The Constantinian basilica disappeared with time. Over 150 years passed from the decision of Nicholas V Parentucelli to enlarge and restore the ancient basilica to the completion of the Renaissance building with the façade (1612). This is quite a long period of time in terms of the number of years, but it is absolutely understandable if one remembers the enormous amount of work and the continuous changes in the planning.
In the over 150 years required to complete the basilica, the most famous artists of the time directed the “Fabbrica di San Pietro”. Among these were Raphael Sanzio, who decided to transform Bramante’s Greek cross design with a Latin cross-like structure in 1514; Antonio da Sangallo the Younger; and Michelangelo who, during the pontificate of Paul III, decided to reuse the original Greek cross plan, designed the dome and supervised its construction until his death in 1564.

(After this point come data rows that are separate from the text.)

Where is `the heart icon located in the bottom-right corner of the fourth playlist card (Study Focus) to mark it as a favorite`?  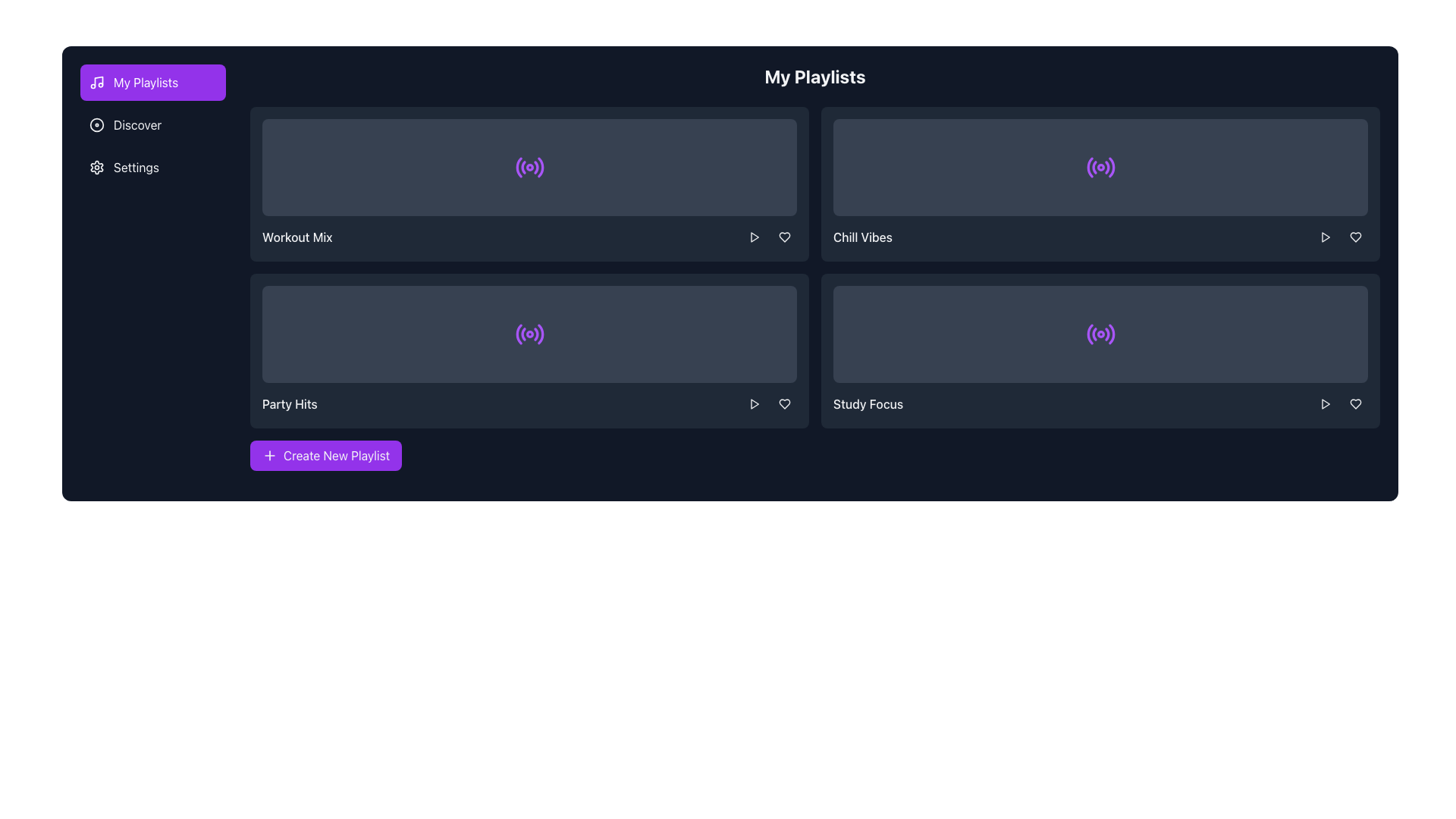 the heart icon located in the bottom-right corner of the fourth playlist card (Study Focus) to mark it as a favorite is located at coordinates (1356, 403).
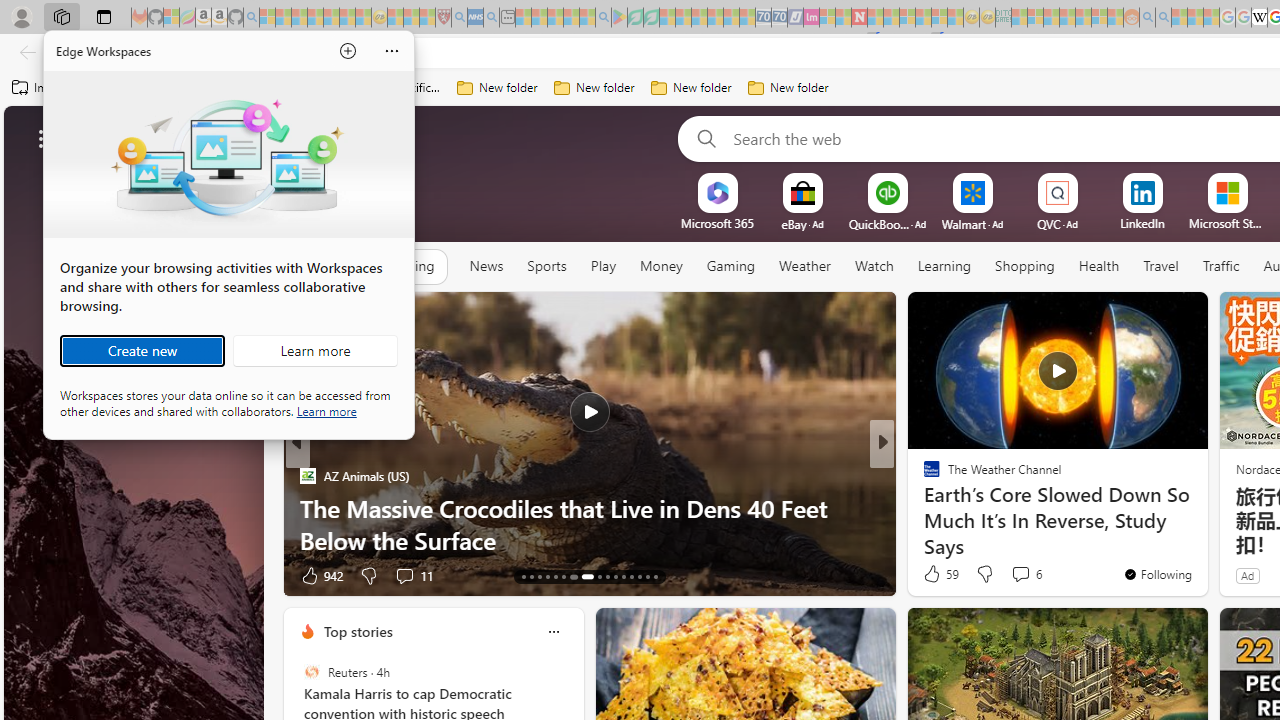 Image resolution: width=1280 pixels, height=720 pixels. Describe the element at coordinates (922, 506) in the screenshot. I see `'Rarest.org'` at that location.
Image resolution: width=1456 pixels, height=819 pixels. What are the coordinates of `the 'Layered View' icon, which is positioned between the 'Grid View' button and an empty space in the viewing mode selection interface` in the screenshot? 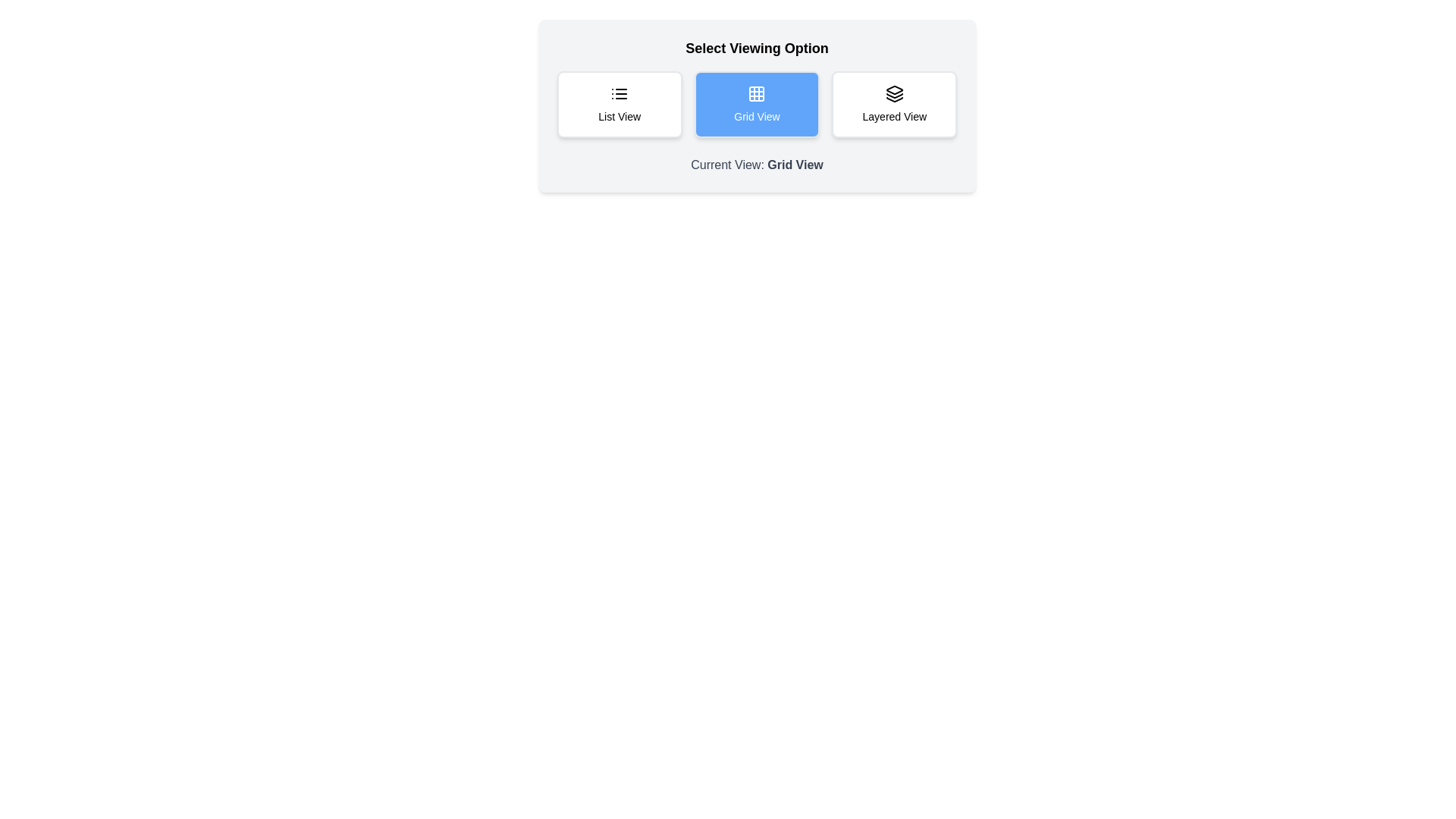 It's located at (894, 90).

Over the course of the next thirty years, the “Fabbrica di San Pietro” was directed by Giacomo Vignola, and then by the architects Giacomo Della Porta and Domenico Fontana, who completed Michelangelo’s plan of the dome around 1588. Saint Peter’s Basilica reached its present state thanks to Carlo Maderno, who went back to the Latin cross plan and defined the scenographic aspect of the façade.

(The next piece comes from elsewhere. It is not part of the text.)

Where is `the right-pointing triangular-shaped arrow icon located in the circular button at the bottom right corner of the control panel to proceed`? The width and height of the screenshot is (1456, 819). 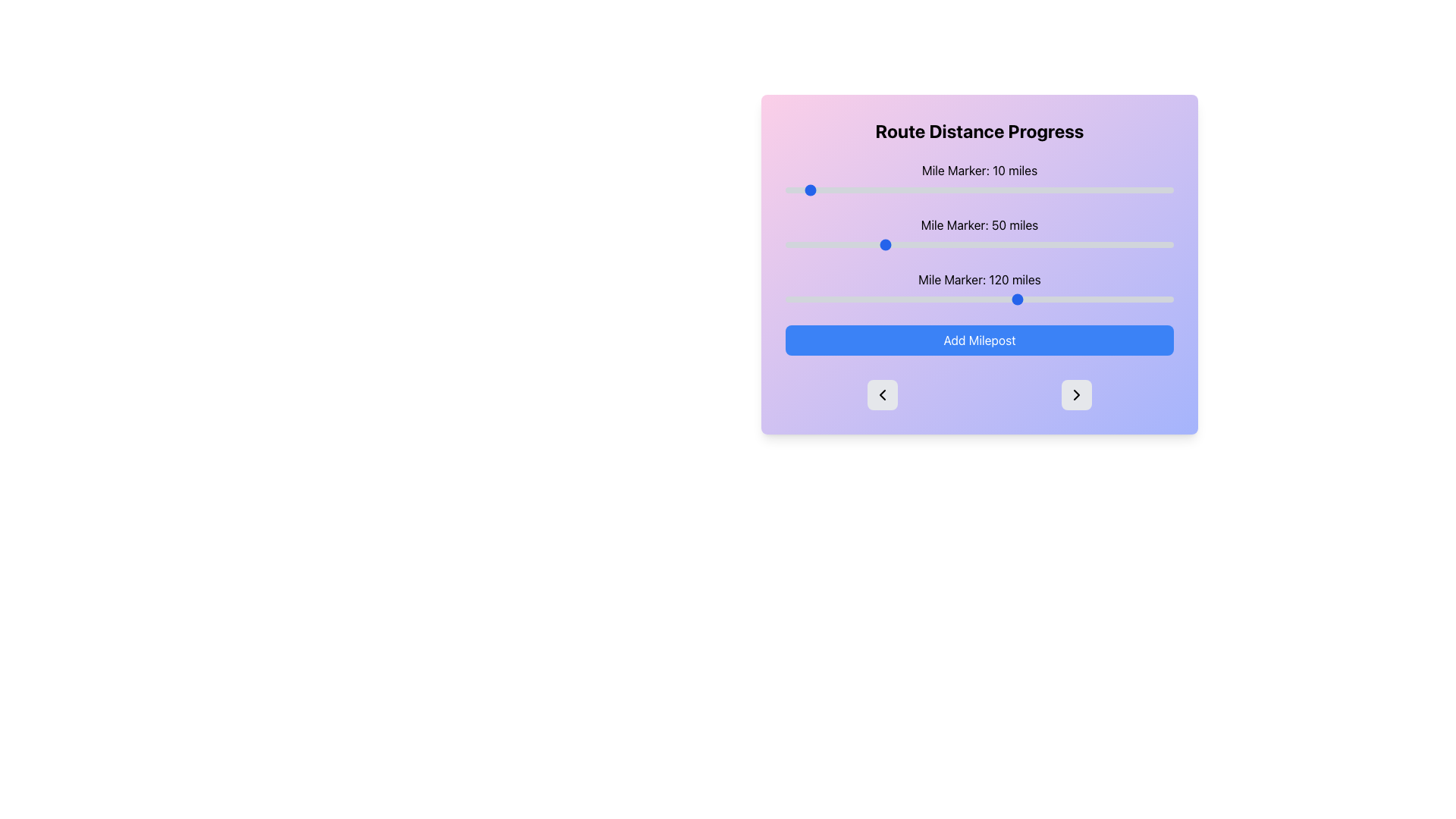
the right-pointing triangular-shaped arrow icon located in the circular button at the bottom right corner of the control panel to proceed is located at coordinates (1076, 394).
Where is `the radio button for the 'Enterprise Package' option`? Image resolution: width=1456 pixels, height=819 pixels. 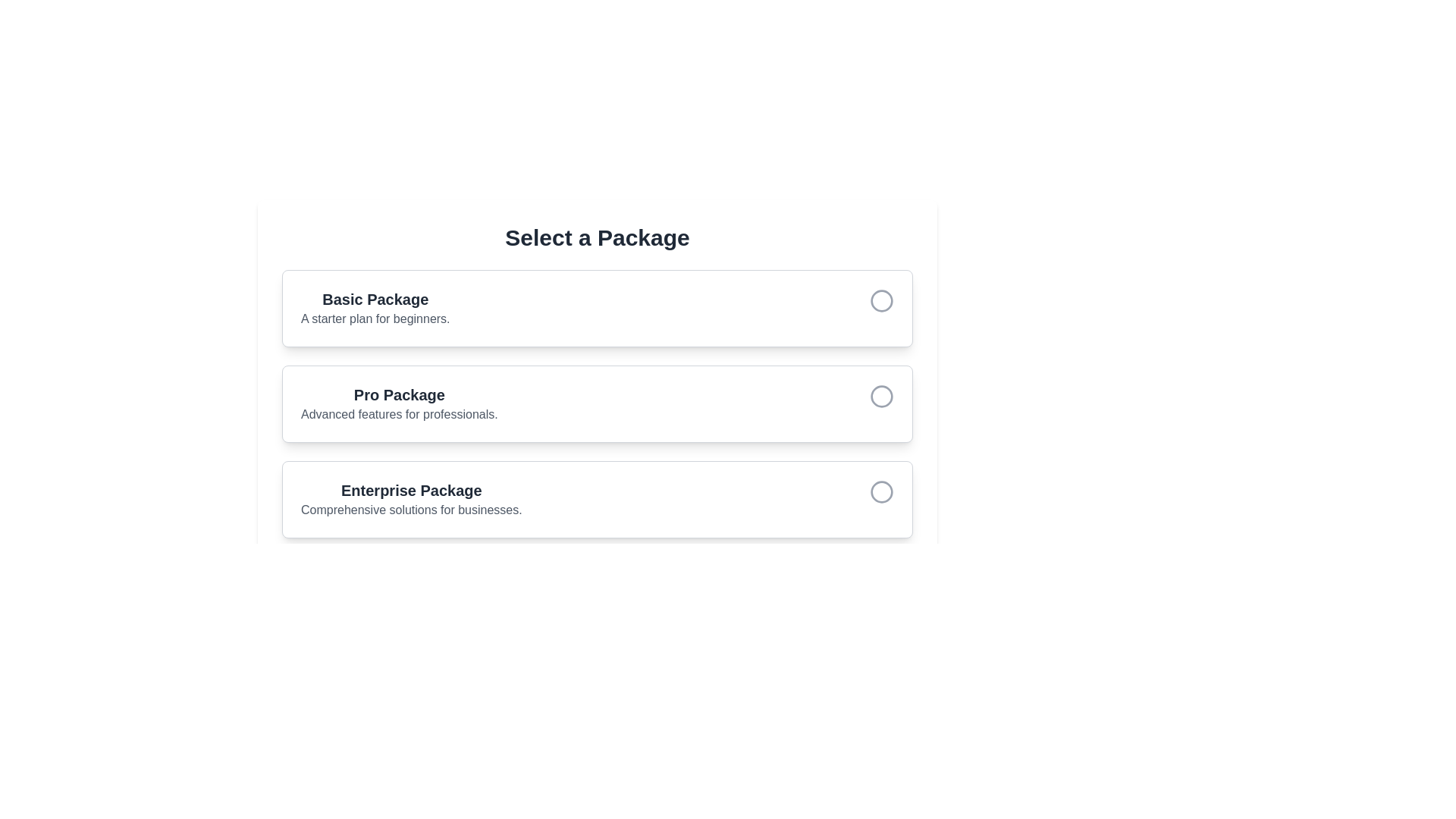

Work on the basilica was completed during the pontificate of Urban VIII in 1626, but it was only between 1656 and 1667 that Bernini, commissioned by Alexander VII, planned and constructed the great colonnade in Saint Peter’s Square with the 1st century B.C. obelisk in the middle. Originally set in the centre of Caligula’s Circus, where Saint Peter was martyred, it was moved to the present site in 1585 by Domenico Fontana, who was directed to do so by Sixtus V.
Saint Peter’s Basilica can host 20,000 people. It is 190 m long, the aisles are 58 m wide, the nave is 45.50 m high as far as the vault, the dome is about 136 m high as far as the cross.